Il était six heures du matin. Avec d'autres femmes camarades, nous nous sommes préparées pour une manifestation et une réunion à 10 h pour marquer notre opposition à la nouvelle Ordonnance sur l'acquisition des terres (Land Acquisition Ordinance) promulguée pour la troisième fois de suite par le parti actuellement au pouvoir en Inde. J'ai entendu des jeeps arriver. J'ai entendu le bruit des bottes des policiers qui sortaient des jeeps. Ensuite, on a entendu des coups violents sur la porte dans la pièce voisine où dorment nos camarades hommes. Je savais que la police était venue nous arrêter. Pendant ce temps, les hommes sont allés ouvrir la porte. Un grand nombre de policiers sont entrés. Je suis sortie de ma chambre et je leur ai demandé d'attendre que je me change. Certains policiers sont entrés dans ma chambre, ont giflé l'une des camarades femmes Adivasi et ont regardé fixement l'autre qui étaient prostrée et à moitié nue après sa douche. Ils ont saisi tous les téléphones qu'ils pouvaient trouver. Pendant ce temps, ma logeuse a été appelée et les policiers ont crié contre elle parce qu'elle louait ces deux pièces et a ordonné l'évacuation des lieux. Entre quinze et vingt policiers m'ont escortée et obligée à m'asseoir dans une jeep. L'autre camarade Adivasi a été forcée de s'asseoir dans une autre jeep. Notre convoi est parti. Environ six jeeps et un camion de gendarmes armés ! Nous avons été conduites jusqu'au bureau du commissaire de police en périphérie de la ville. L'autre femme et moi-même avons été envoyées dans deux salles différentes et les hommes ont été laissés à l'extérieur. Puis, comme on s'y attendait, nous avons été amenées au tribunal local, qui a été vidé et entouré d'un cordon de police, et nous avons été envoyées dans un centre de détention spécial à 80 km de là, pour rejoindre 5 autres camarades déjà sur place, et détenues pendant plus de deux mois, dans la prison de Mirzapur.

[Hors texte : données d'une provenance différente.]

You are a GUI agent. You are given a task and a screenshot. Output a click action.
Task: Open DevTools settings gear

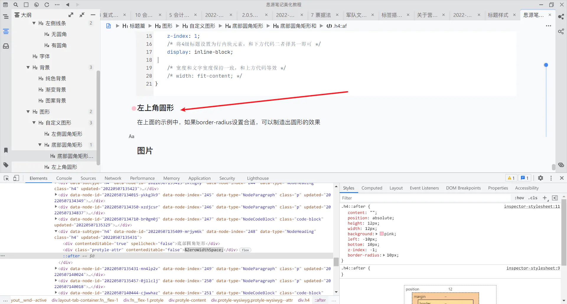pos(540,178)
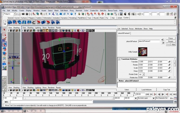Click the input connection arrow beside place3dTexture field

[163, 40]
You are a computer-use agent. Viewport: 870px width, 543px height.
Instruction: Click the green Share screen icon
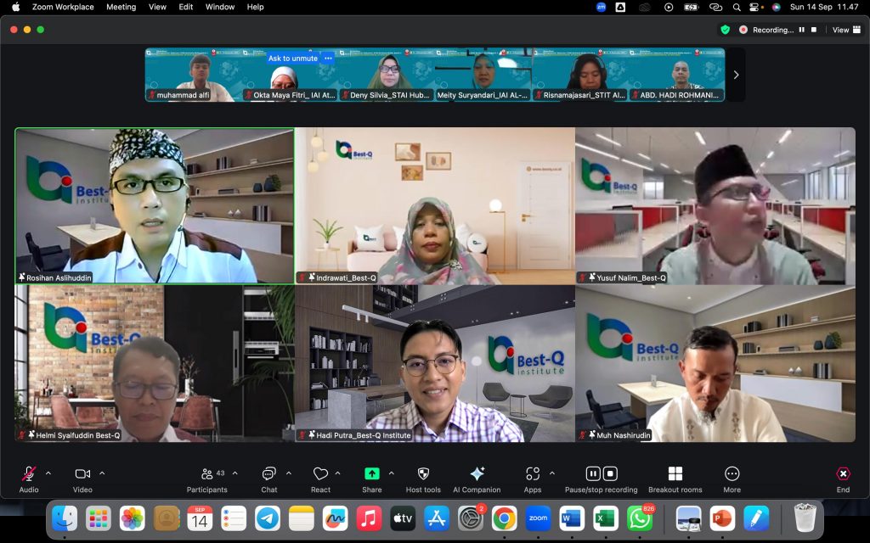point(371,474)
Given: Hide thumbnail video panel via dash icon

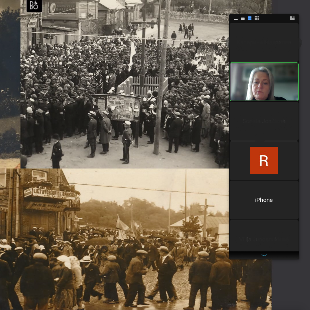Looking at the screenshot, I should tap(236, 19).
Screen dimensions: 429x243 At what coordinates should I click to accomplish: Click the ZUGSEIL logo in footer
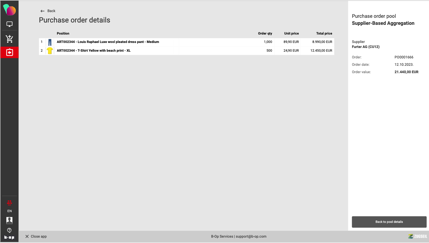tap(418, 236)
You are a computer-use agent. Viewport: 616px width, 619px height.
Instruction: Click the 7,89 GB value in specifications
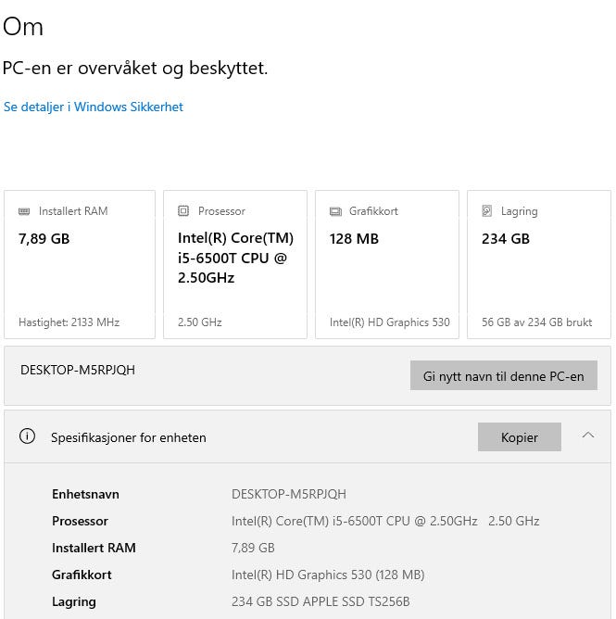click(253, 548)
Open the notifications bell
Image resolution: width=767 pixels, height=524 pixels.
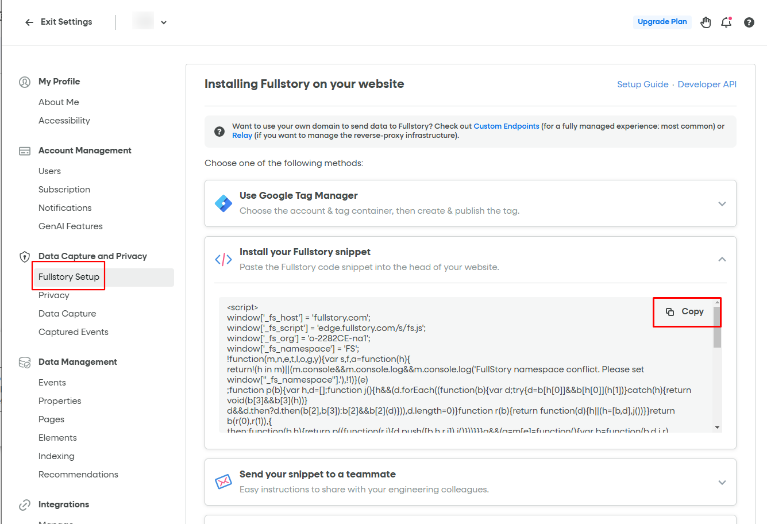click(726, 22)
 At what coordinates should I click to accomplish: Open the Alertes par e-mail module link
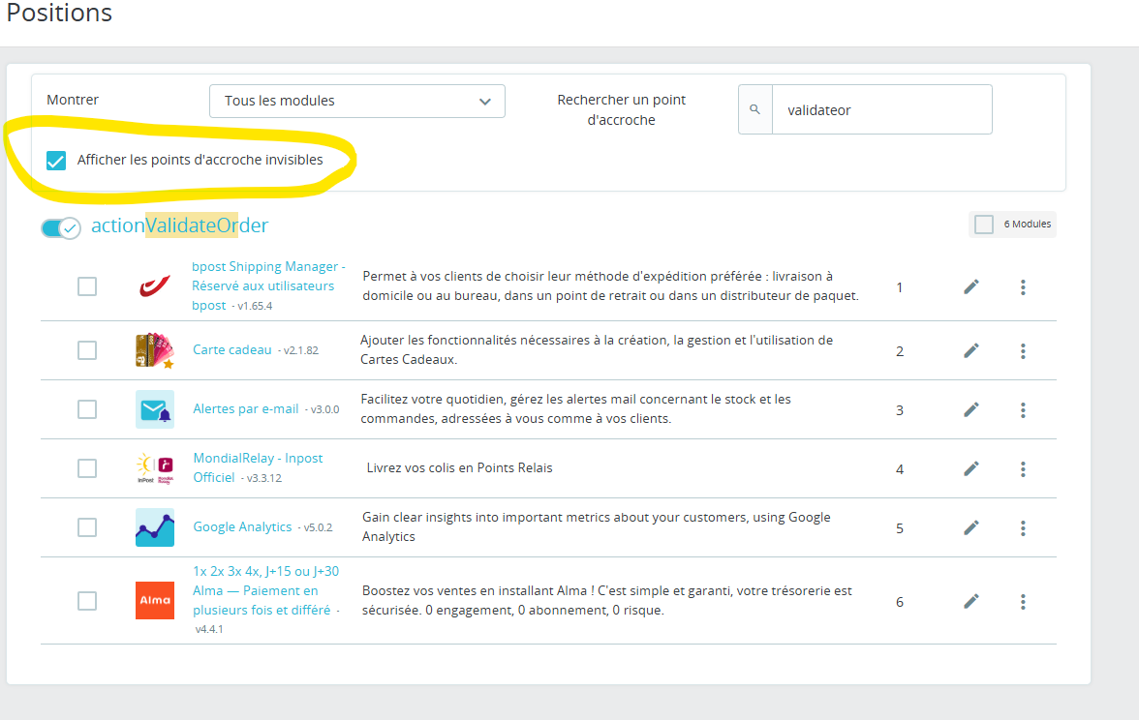[x=246, y=408]
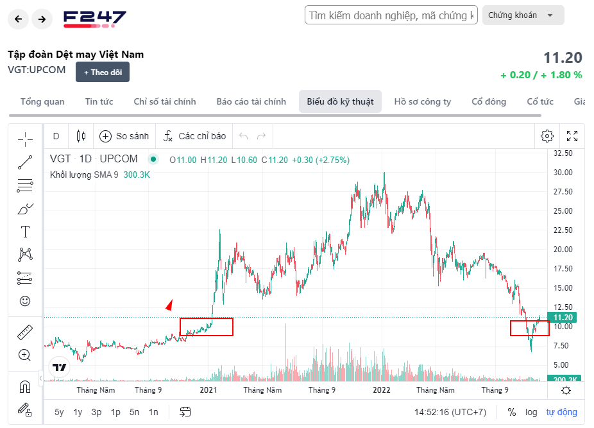
Task: Open the D timeframe interval dropdown
Action: 56,136
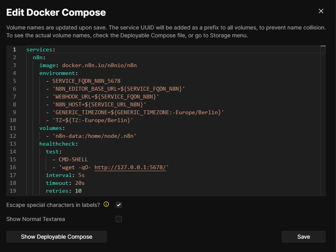Click the WEBHOOK_URL environment variable line
Image resolution: width=336 pixels, height=252 pixels.
[x=105, y=97]
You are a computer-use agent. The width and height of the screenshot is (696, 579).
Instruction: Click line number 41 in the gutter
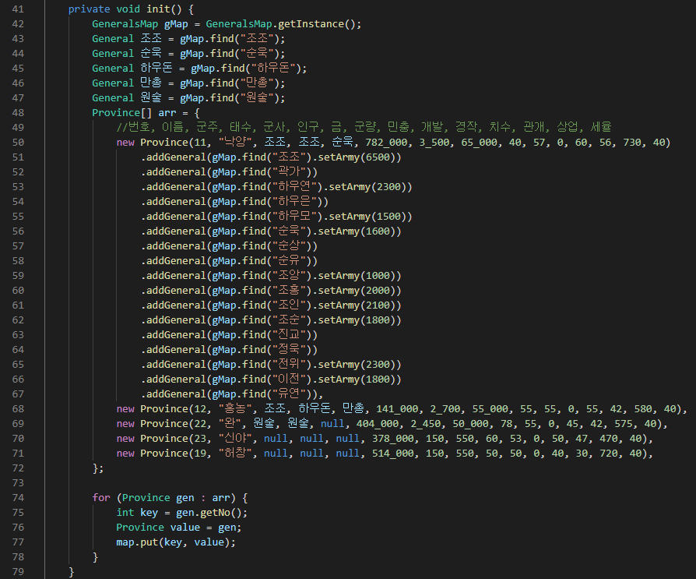click(x=18, y=9)
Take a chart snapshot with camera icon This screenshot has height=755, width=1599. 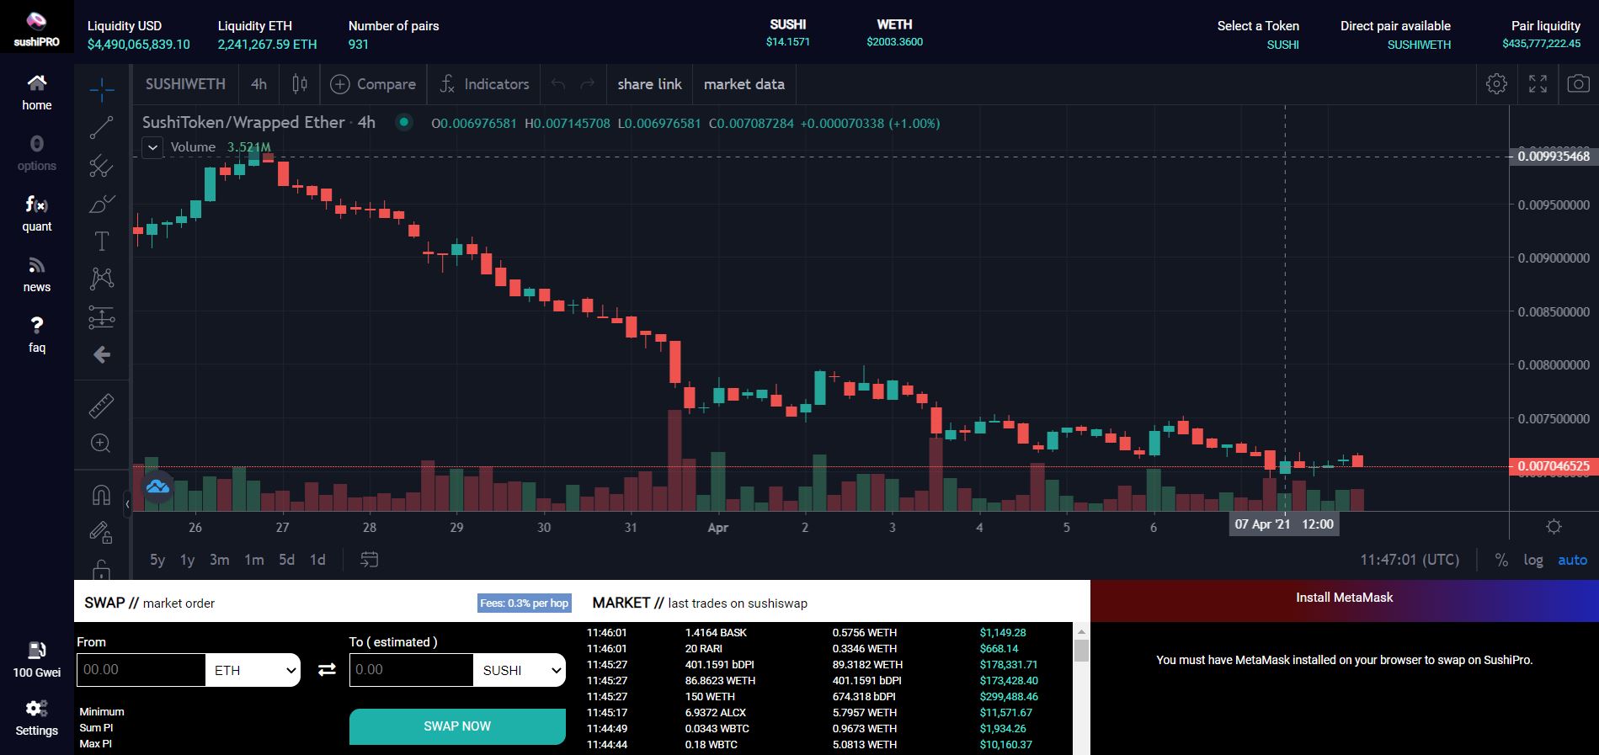[1578, 84]
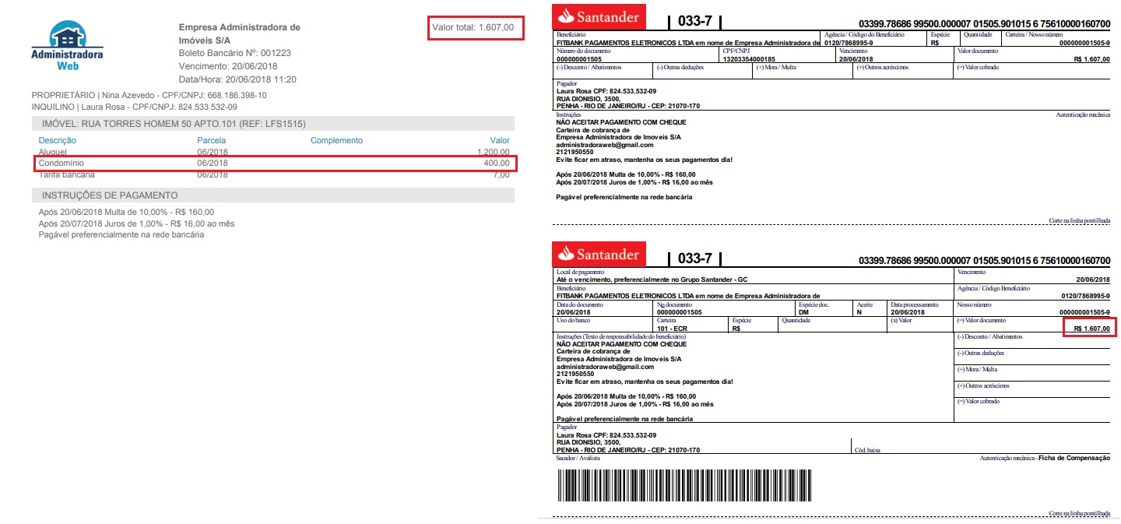Click the Parcela column header
Screen dimensions: 1121x524
211,140
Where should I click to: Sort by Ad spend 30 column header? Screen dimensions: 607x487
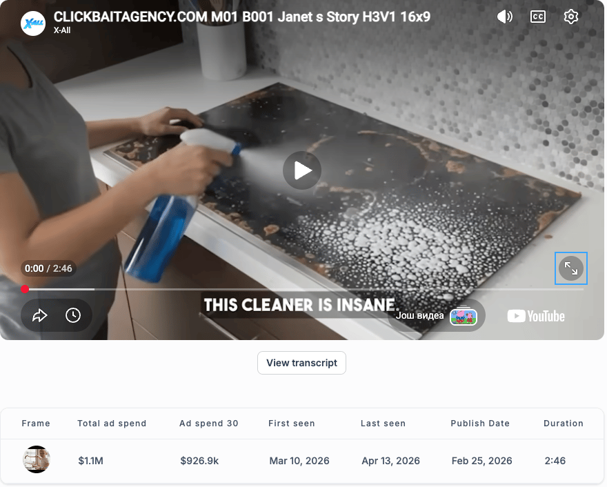(208, 423)
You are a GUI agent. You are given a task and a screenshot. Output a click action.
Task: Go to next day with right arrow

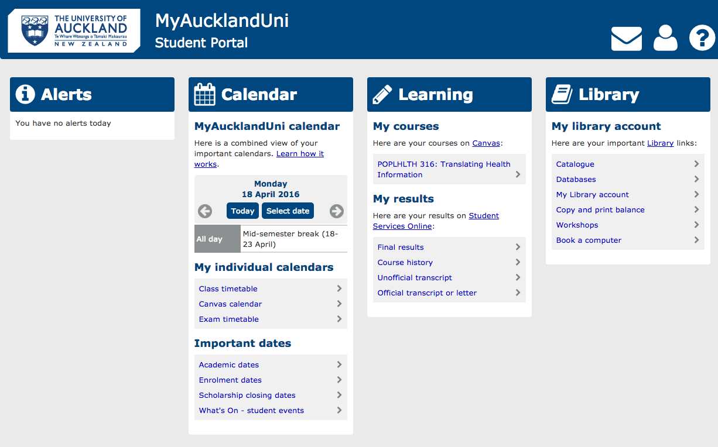click(337, 211)
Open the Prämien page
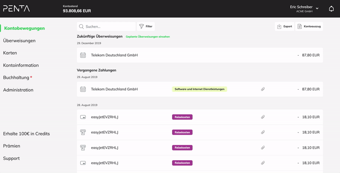The width and height of the screenshot is (340, 173). coord(11,146)
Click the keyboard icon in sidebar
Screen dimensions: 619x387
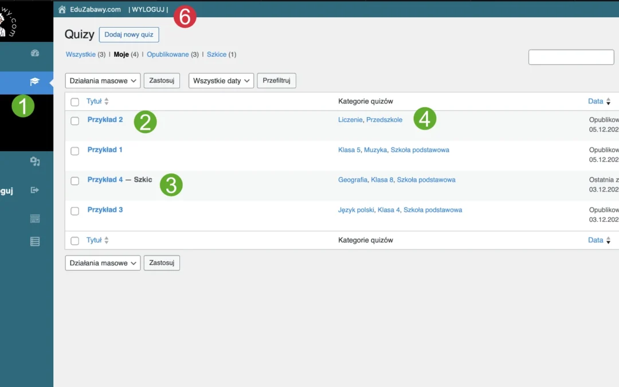(x=35, y=218)
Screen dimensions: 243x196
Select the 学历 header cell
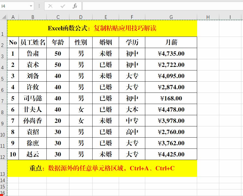click(x=132, y=42)
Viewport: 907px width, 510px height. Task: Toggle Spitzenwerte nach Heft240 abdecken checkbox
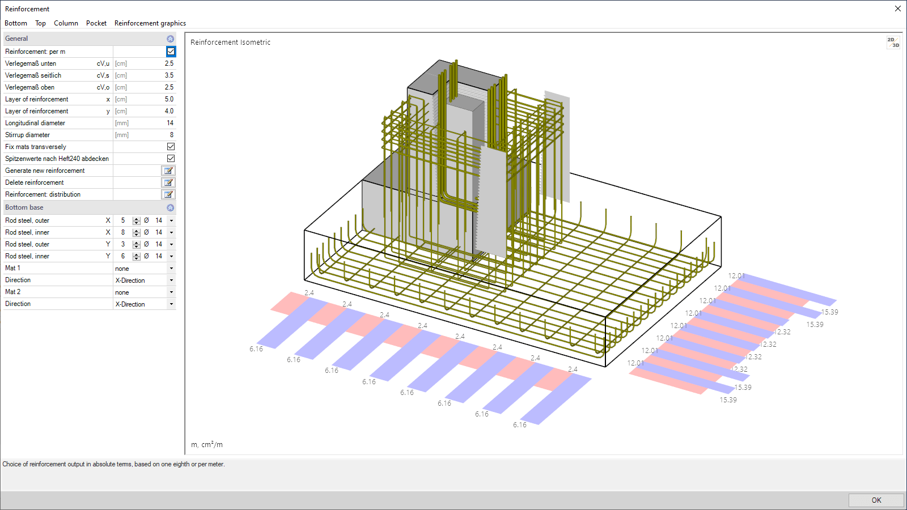(x=171, y=158)
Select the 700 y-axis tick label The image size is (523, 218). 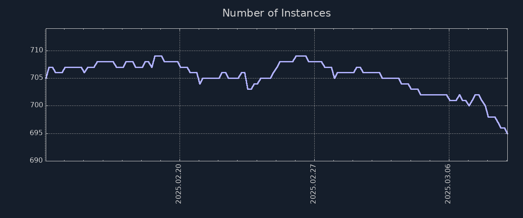pos(37,106)
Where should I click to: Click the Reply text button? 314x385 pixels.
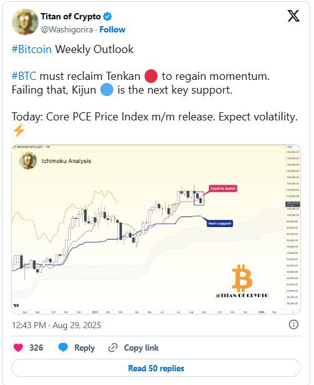point(84,348)
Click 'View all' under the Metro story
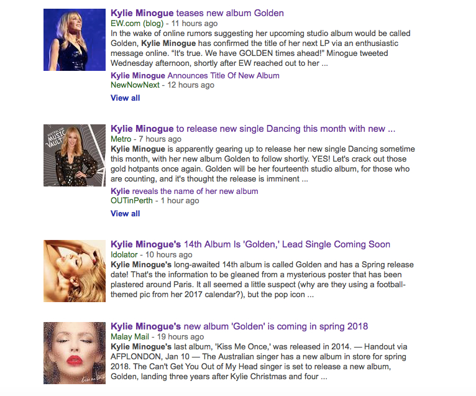 [x=125, y=214]
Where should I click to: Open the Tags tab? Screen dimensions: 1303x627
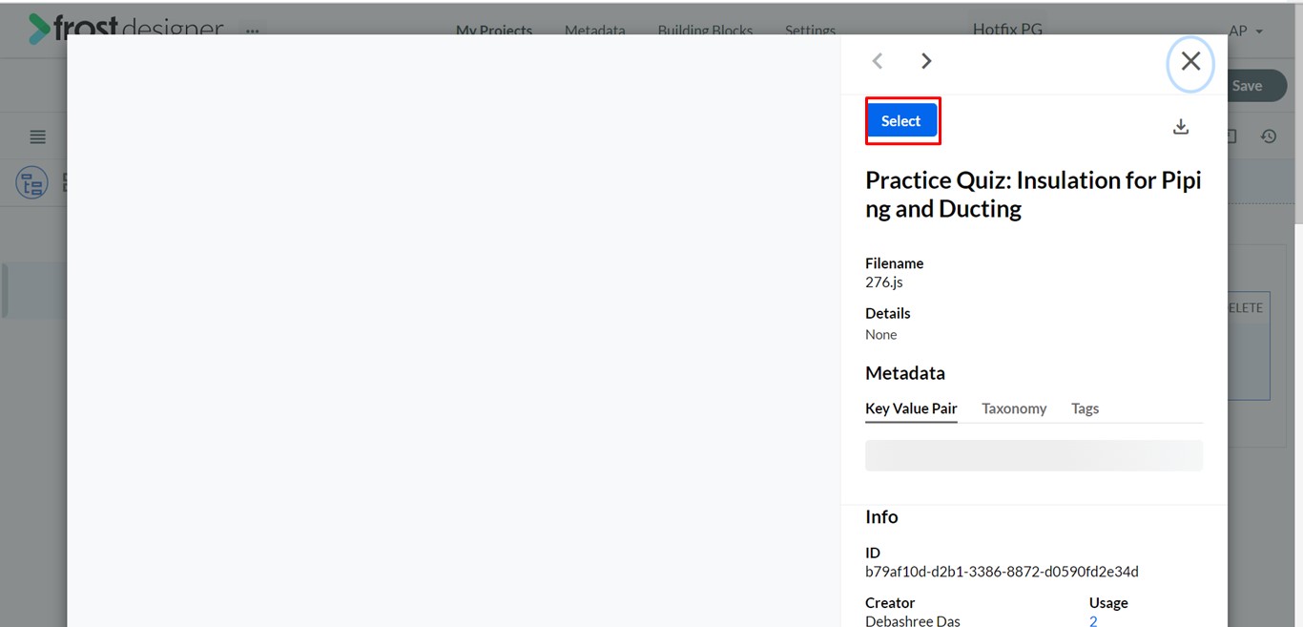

Qu'avons-nous fait pour que la police fasse une descente à 6 heures du matin et nous arrête avec autant de forces de police armées comme si nous étions des terroristes ? La police et l'administration ont une raison immédiate et une colère de longue date par rapport à ceux d'entre nous qui défendent les droits des populations (locales).
Raison immédiate - le mouvement contre le barrage illégal de Kanhar et l'acquisition illégale de terres dans la région du barrage de Kanhar.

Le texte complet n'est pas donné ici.